Trabalhando por desenvolvimento real no Fórum Social Mundial de 2018

Trabalhando por desenvolvimento real no Fórum Social Mundial de 2018
Alexandre Andrade Sampaio

Uma manifestação da sociedade civil global, o Fórum Social Mundial congrega comunidades, povos, movimentos, organizações da sociedade civil e apoiadores de causas que visam à garantia de direitos humanos e ambientais, refutando visões totalitárias e reducionistas em relação a economia, história, desenvolvimento e o uso da violência como instrumento de controle social. Ao participar da edição de 2018 em Salvador/Bahia, a International Accountability Project (IAP) teve a oportunidade de presenciar manifestações tradicionais e de resistência de povos como indígenas Pataxós, Terena, Guajajara, afrodescendentes e outros. Espetáculos musicais, teatrais, artesanais ao ar verdadeiramente livre se somavam às manifestações de luta por justiça, terra e vida, na busca de outro mundo possível.

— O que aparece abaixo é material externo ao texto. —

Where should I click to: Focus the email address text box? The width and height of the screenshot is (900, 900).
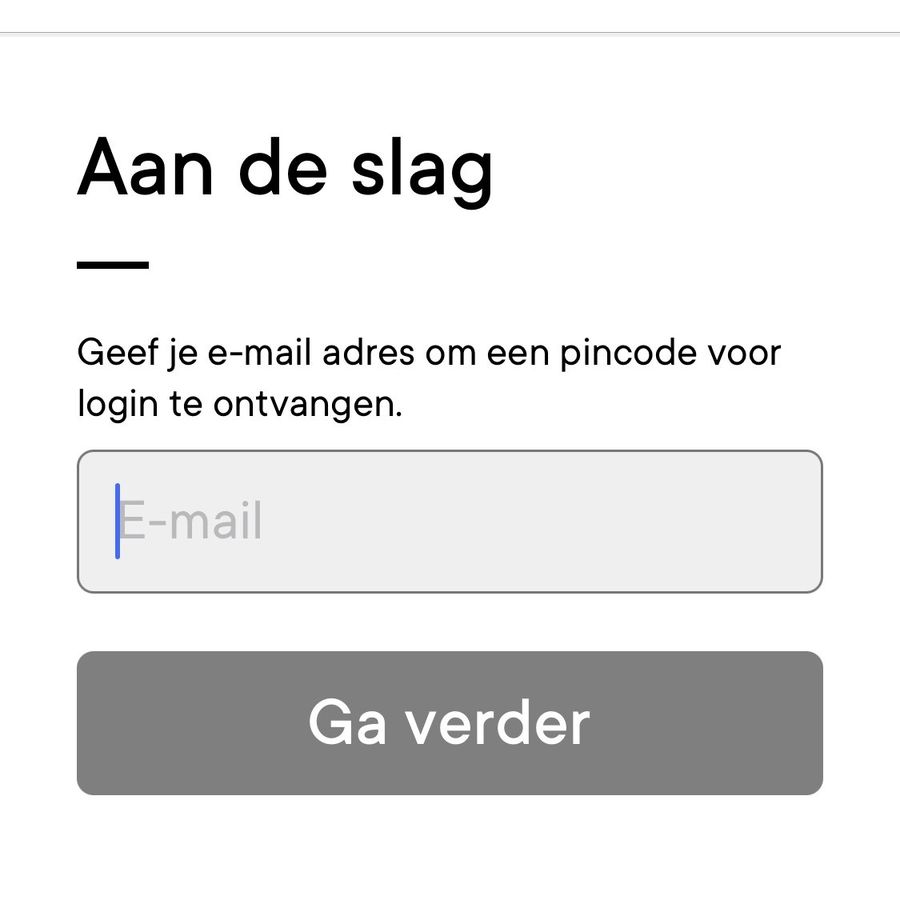pos(449,521)
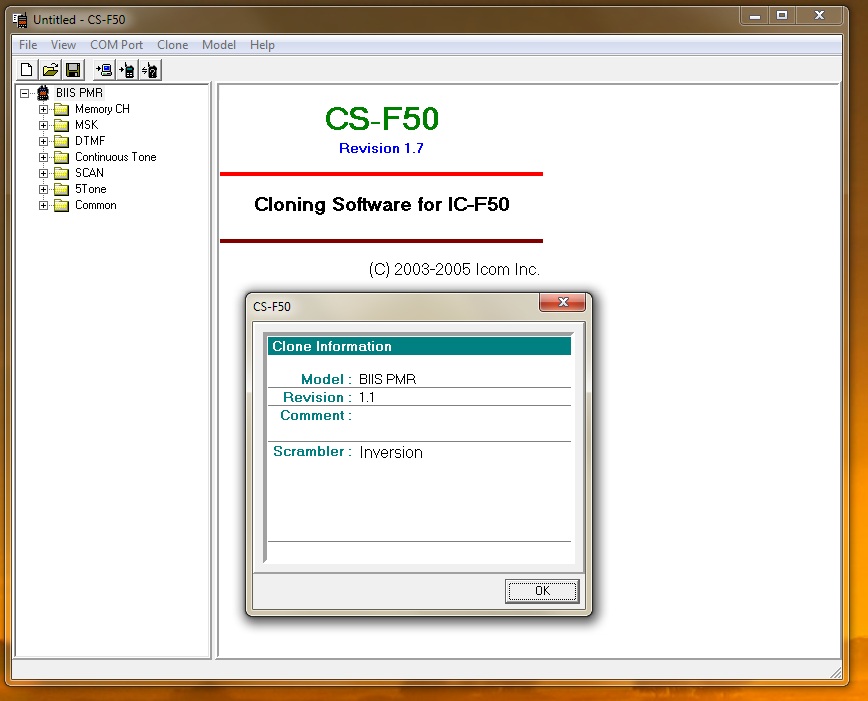Close the CS-F50 Clone Information dialog
Screen dimensions: 868x701
coord(562,303)
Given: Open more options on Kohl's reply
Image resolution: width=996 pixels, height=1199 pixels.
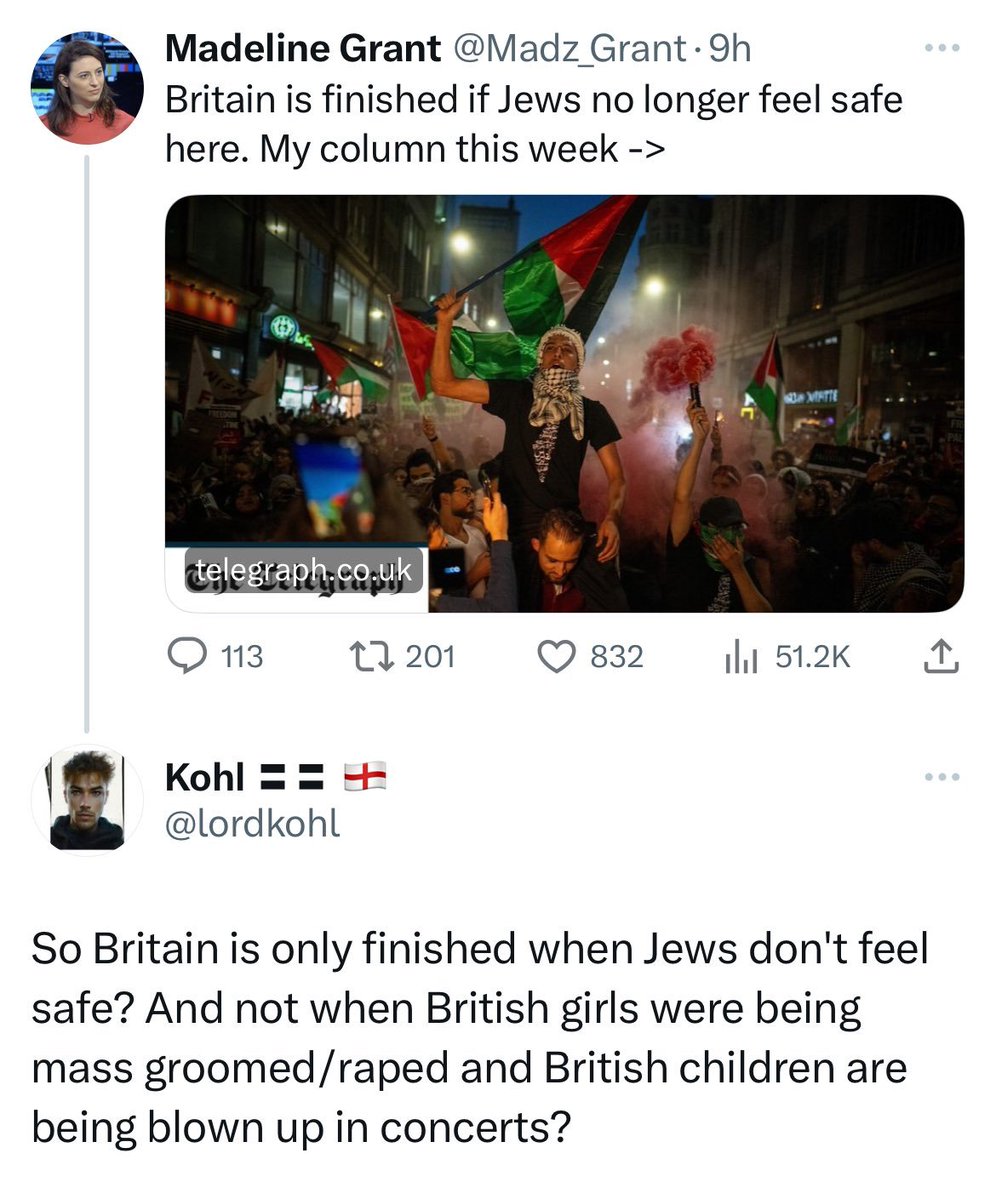Looking at the screenshot, I should [x=940, y=777].
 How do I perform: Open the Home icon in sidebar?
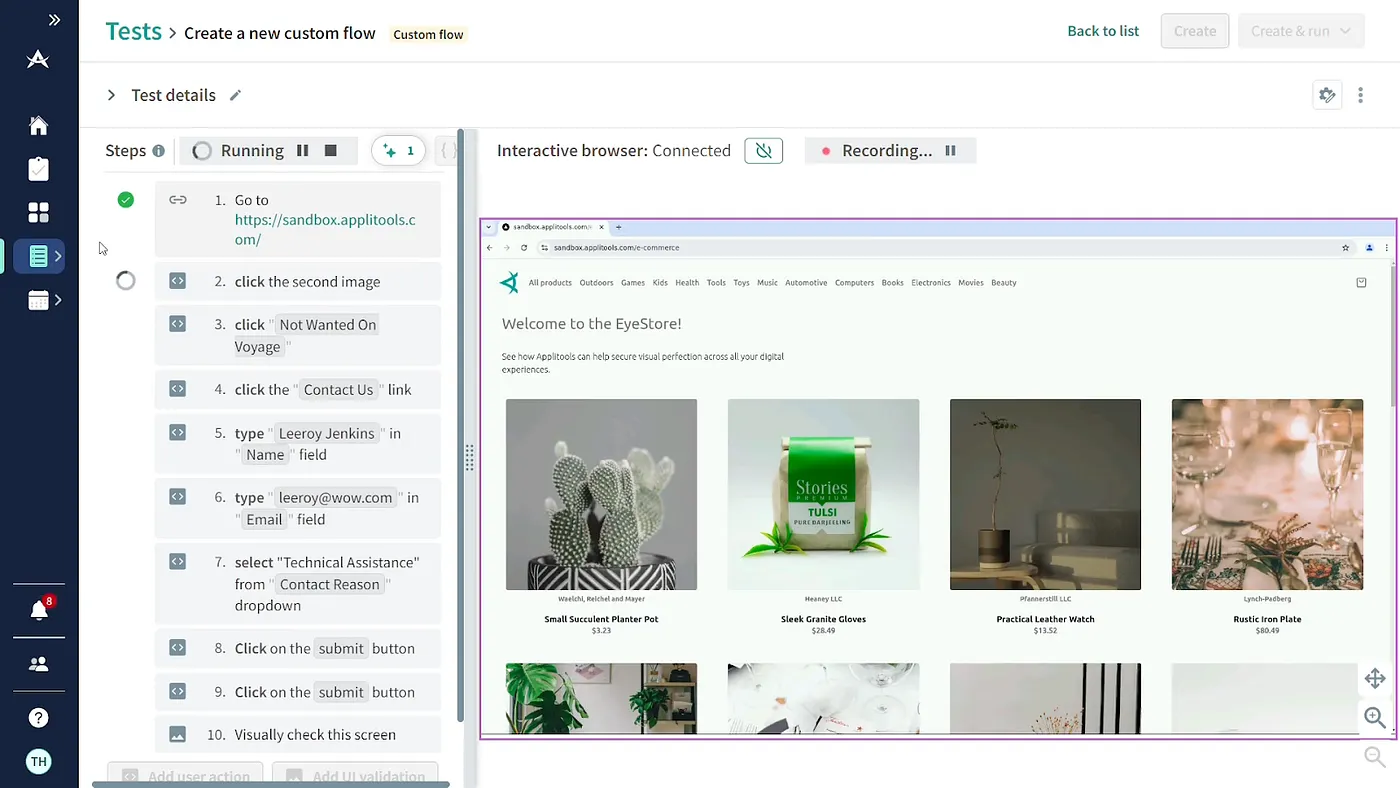[x=38, y=126]
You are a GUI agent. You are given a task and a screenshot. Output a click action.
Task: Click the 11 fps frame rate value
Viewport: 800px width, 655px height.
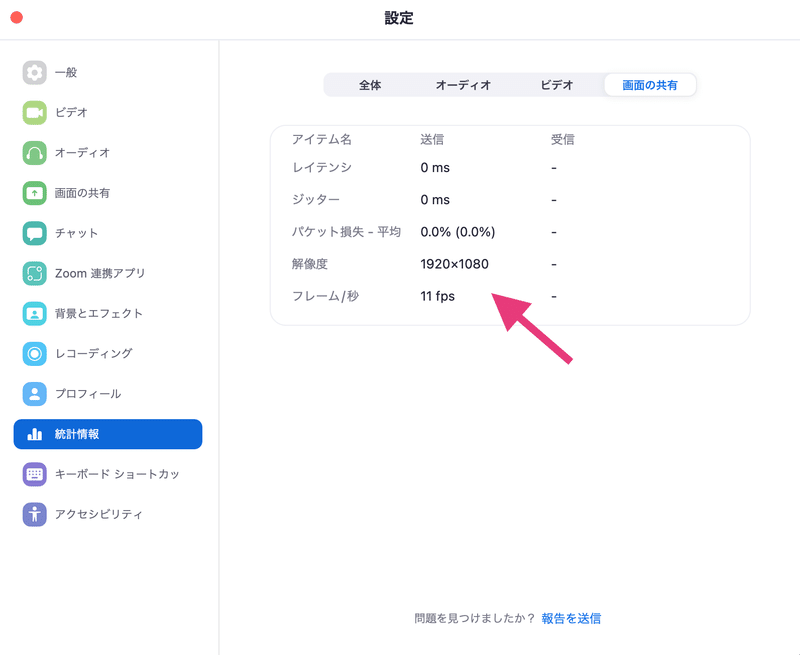[437, 296]
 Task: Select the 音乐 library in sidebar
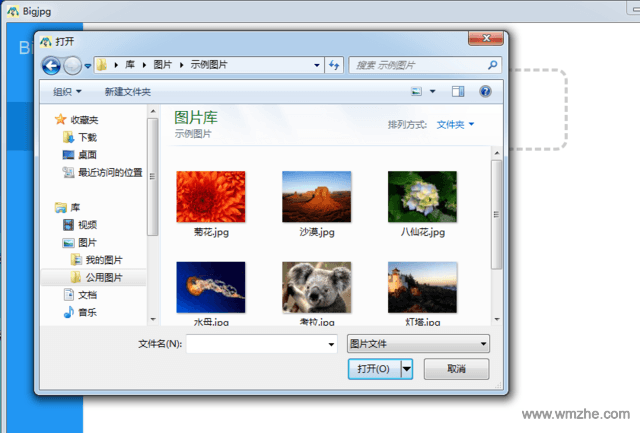pyautogui.click(x=86, y=312)
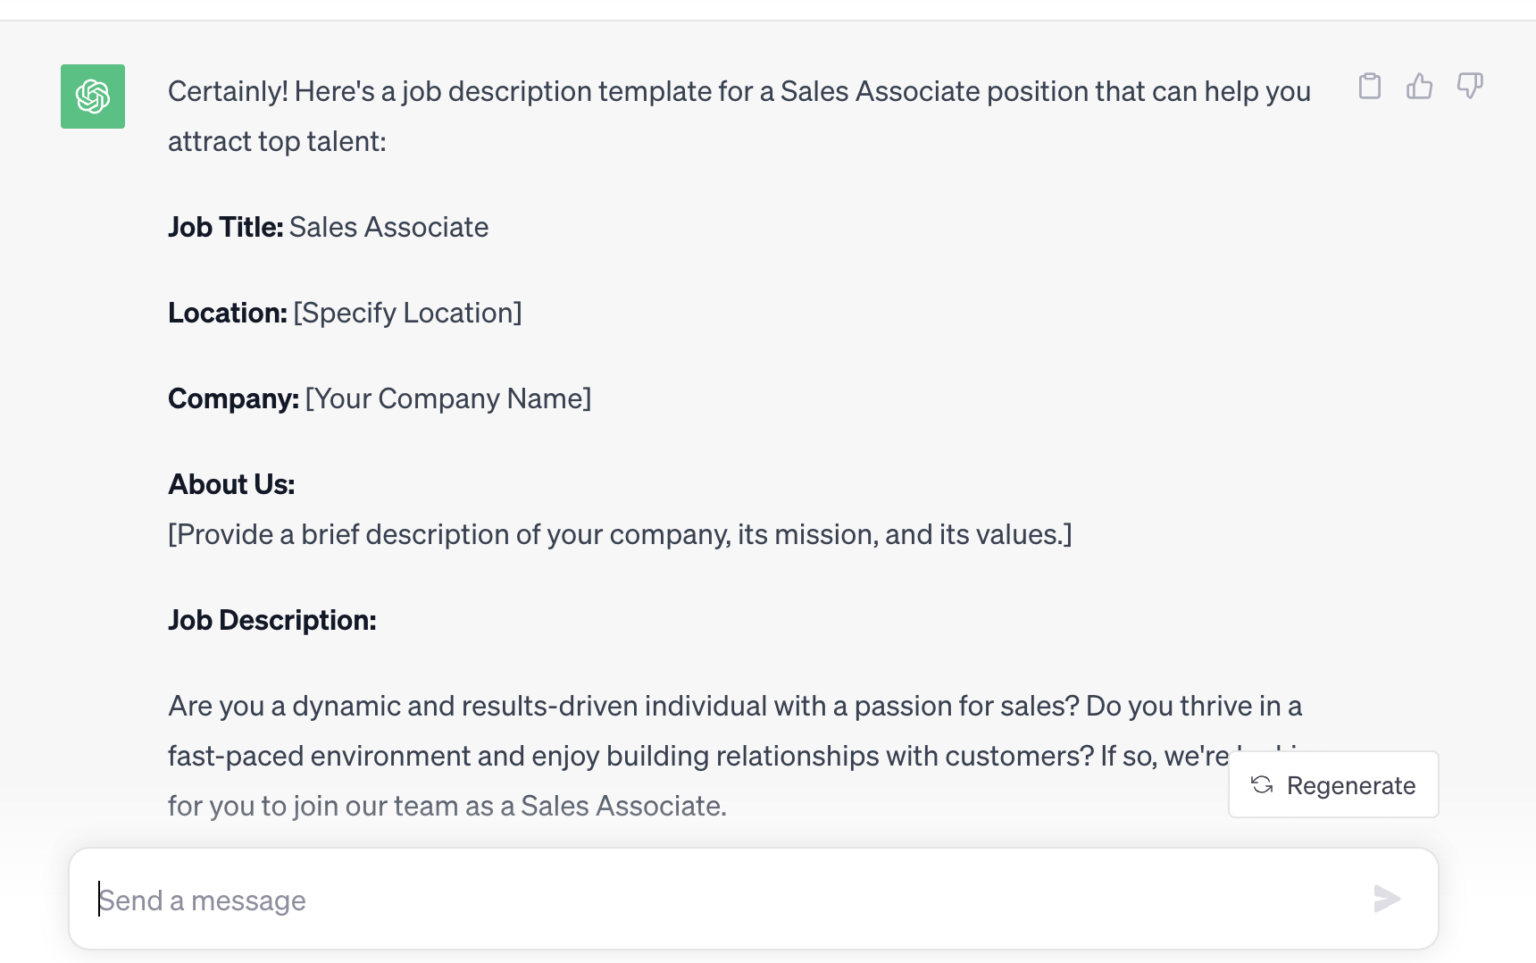Submit a message with the send arrow
The height and width of the screenshot is (963, 1536).
(1387, 899)

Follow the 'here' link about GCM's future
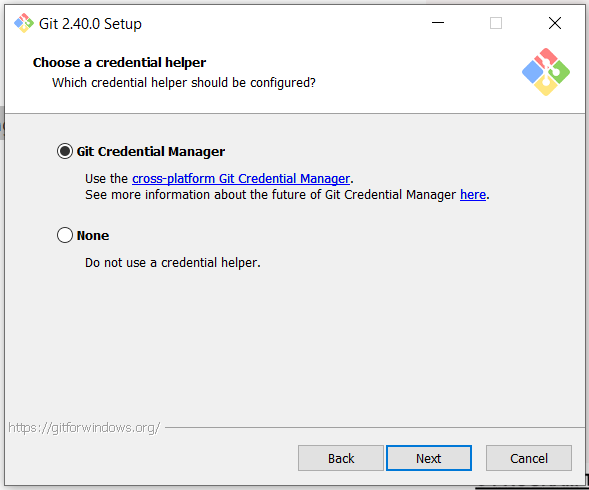[x=473, y=195]
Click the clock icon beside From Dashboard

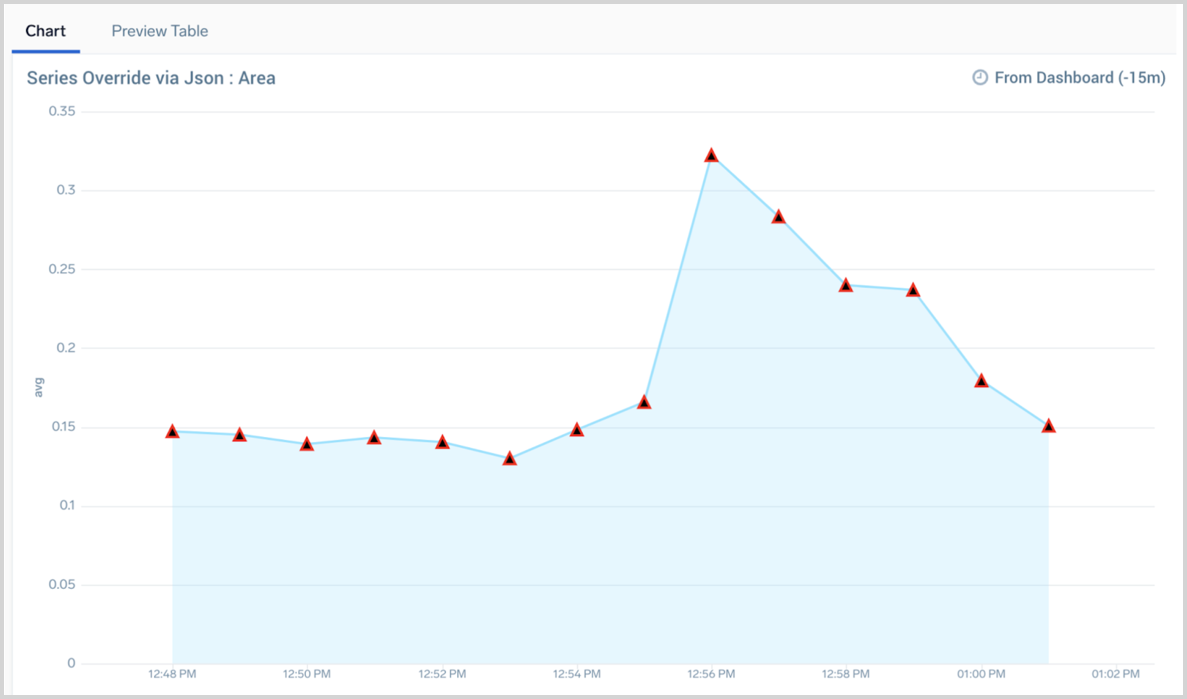[980, 77]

Durante sua jornada pelo fórum, a IAP procurou contribuir com sua metodologia de trabalho que visa prevenir impactos em direitos socioambientais de povos e comunidades possivelmente afetadas por projetos e políticas financiados por instituições nacionais ou multilaterais, como o Banco Nacional de Desenvolvimento Econômico e Social (BNDES) e o Banco Mundial.

 

Placa de orientação do Fórum Social Mundial no Campus Ondina da Universidade Federal da Bahia

Junto com a Associação de Favelas de São José dos Campos, o Centro de Informação sobre Direitos Humanos e Empresas e a Conectas, a IAP falou de seu trabalho preventivo durante uma roda de conversa sobre violações ocorridas na cidade de São José dos Campos/São Paulo em razão de projetos financiados pelo Banco Interamericano de Desenvolvimento (BID). Em grande parte pela falta de informação e participação adequada, comunidades de baixa renda foram removidas para longe de seus locais de trabalho e da malha de transporte urbano da cidade, enfrentando violência e discriminação diariamente; algo que nada tem de novo em processos de gentrificação a favor das classes mais abastadas e empresas de grande porte no Brasil e no mundo.

Como explicou a IAP em sua contribuição durante a roda de conversa, recentes estudos realizados através de seu Sistema de Alerta Prévio indicam que a falta de participação informada continuará a ser um grave problema do grupo BID caso suas políticas e práticas não sejam modificadas de forma substancial. Em uma análise de 96 projetos sendo considerados para financiamento pelo BID-Invest, o braço privado do grupo BID, verificou-se uma grande falta de cumprimento dos padrões internacionais de acesso à informação. Como exemplo, tem-se que indivíduos possuem, para a maioria dos projetos, um tempo médio de apenas 39 dias para tomar ciência da publicação na página do banco, ler todos os documentos de estudos de impactos socioambientais – que possuem centenas, quando não milhares, de páginas em linguagem extremamente técnica e muitas vezes estrangeira -, repassar as informações de forma compreensível para suas comunidades e então deliberar sobre uma opinião em relação ao projeto antes que a junta diretiva do banco decida sobre o investimento. É difícil imaginar que uma instituição possa realmente crer que comunidades afetadas por seus projetos e políticas possam significativamente ter sua voz ouvida dessa maneira. Não fosse isso suficiente, as análises da IAP revelam ainda que apenas cerca de 5% dos projetos possuem estudos de impactos socioambientais disponíveis quando da sua publicação no site do banco. Tampouco há informações de contatos específicos para requisitar maiores informações ou informações sobre o mecanismo interno de reclamação da instituição (MICI).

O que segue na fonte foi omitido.